Journey to "Yes"

Beginner Beans: Journey to Yes
The concept of "Yes Man" inspired me before I even saw the movie. I'm not so much a "no"-sayer as I am a hider-behind-maybe. A weak "yes" is my automated response to invitations of nearly every kind, though I rarely intend to follow through. In my most energized state I hype about "we should do this exciting thing" or "how about we do that fun idea" but it's usually in future tense. It's rarely ever more than talk.

I want to change. But I'm still timid-me so my "I want to change" is no stronger than my weak "yes" to invitations. If I took the envied vow to say "yes" always, I couldn't admit that to anyone, not even myself, or my weakness would surely be found out and my bluff would turn me into a liar.

But I cannot so readily remove the desire. I still want to be a "Yes Woman" of sorts, and maybe half the battle is admitting that to someone. So, I'm admitting it to you, my invisible audience.

I'm going to say "yes" and you, Unknown, are my motivation. I will continue saying "yes" to the interests I already have and, hopefully, strengthening those passions. I love being Green and hope to expand it to more areas of my life. Organization is the essence of my brain structure, why not make it stronger? God is my Number One, and the most important "yes" of my every day.
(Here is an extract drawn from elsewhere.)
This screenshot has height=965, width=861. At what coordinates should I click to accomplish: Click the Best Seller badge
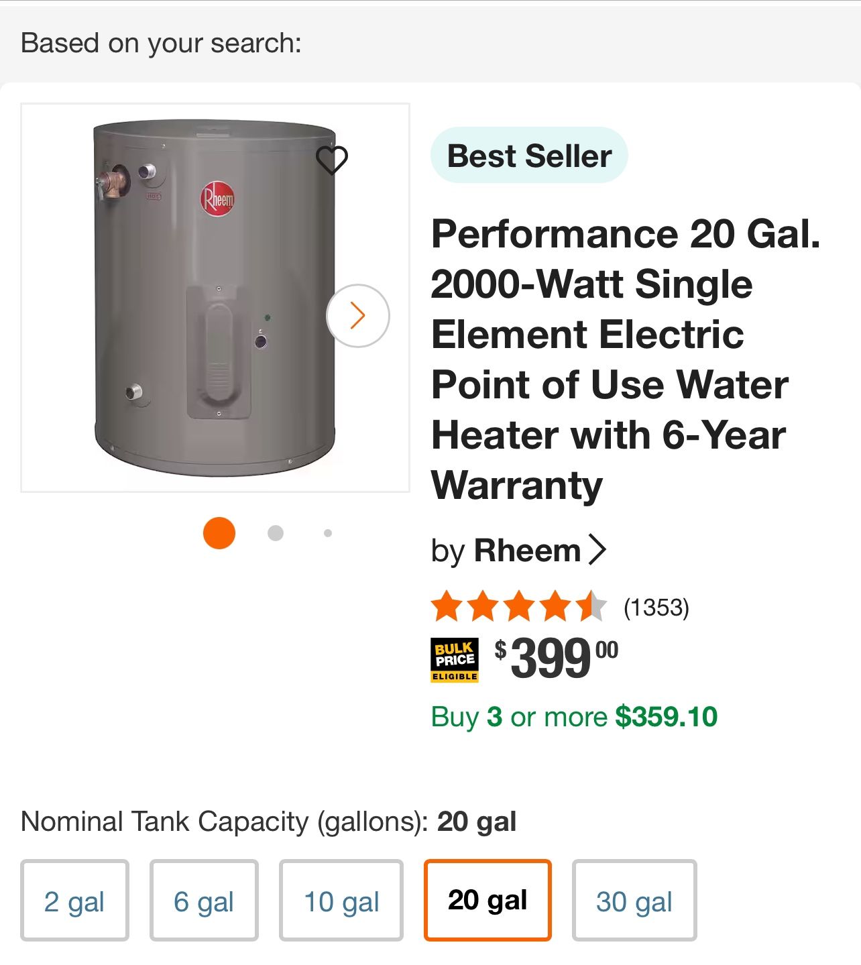click(529, 156)

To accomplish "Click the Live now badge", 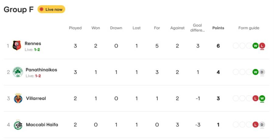I will [x=51, y=9].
He's the only one that can truly ignite this journey into one of positive life-transformation.

I will say "yes" again to things already tried, giving the benefit of a second or even third or fourth chance. I want to surf again, and possibly another time after that. I want to learn more Spanish and perhaps this time actually try it out on others that speak it. I will learn more guitar and perhaps sing with it so I can learn strumming rhythm. I want to learn more about photography and commit to it by taking a class or at least buying a nice digital photography book.

I will say "yes" to things I've imagined but never substantiated. I accomplished one such thing by starting this blog. Maybe I'll make a quilt on my own and even do the quilting? Take classes for my own growth in addition to meeting new people? Sing for a special music or lead out in a song service? Volunteer at a soup kitchen or for Friendship Home? Start a Bible study group or book club? Take the GRE and get my Masters in English?

Finally, I especially hope to say "yes" to the most feared--the unknown. Those things for which I have the firmest "no" perfected. There is so much unknown and I'm... gulp... ready.